Thankfully, it was an exception to the rule. The following eight tracks in a row were made for dancers!

Comme il faut barges in with gusto. It's closer to Troilo's 1938 version than Di Sarli's by almost 10 BPMs (I'm talking tempo, not arrangement). Fast and convincing.

La clavada reminded of D'Arienzo's 1940 take. Here as then, it is very sharp, as if the musicians were dancing on embers.

Mandria without Echagüe? Or, excuse me, without Bustos (my favorite)? Yes, it can be done. People will argue about having or not having missed a singer. I did, but just a tiny bit. The instruments are doing what they can to cover for him.

Felicia continues with the high tempos and staccatos established in the previous three songs. So much so that it would be trivial to make a tanda out of them (your extended choice includes El choclo and El entreriano, which are coming up shortly). Truly lovable fast instrumental. Also, it's fast but not as crazy as the version on Para bailar.

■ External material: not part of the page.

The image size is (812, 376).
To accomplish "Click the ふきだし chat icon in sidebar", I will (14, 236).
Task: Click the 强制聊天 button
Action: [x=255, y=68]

Invierno, made famous by Canaro and Maida, also comes without a singer here. The arrangement is such that you might not care - the violins are doing a tremendous job. Sweet and kitschy, as it must be, relaxed but not too slow.

El choclo brings the BPMs back up. I really enjoy the consistency of the faster songs on this album. The phrasing is so cohesive as to make the tanda-making a joy.

El entrerriano is the last of the fast tangos. It's about as fast as D'Arienzo's or Biagi's versions without trying to imitate either. My favorite is the super-fast edition by Orquesta Silbando. This one competes for the 2nd spot - in my imaginary tournament anyway.

The milongas Papas calientes and El torito are both very agile but do not speed up unreasonably. Whether you can afford to play them for your dancers depends on how many milonga-lovers you'll have on the dance floor. Of the two, El torito would be my first preference as it is very playful and oozing good mood.

I will rather avoid commenting on the two "nuevo" tracks that follow, El marne and Ojos negros, other than to express regret about the missed opportunity. It shows that no matter how hard they try, musicians sometimes get fed up with not being the center of attention (my interpretation). But, who wants to listen to tango sitting down?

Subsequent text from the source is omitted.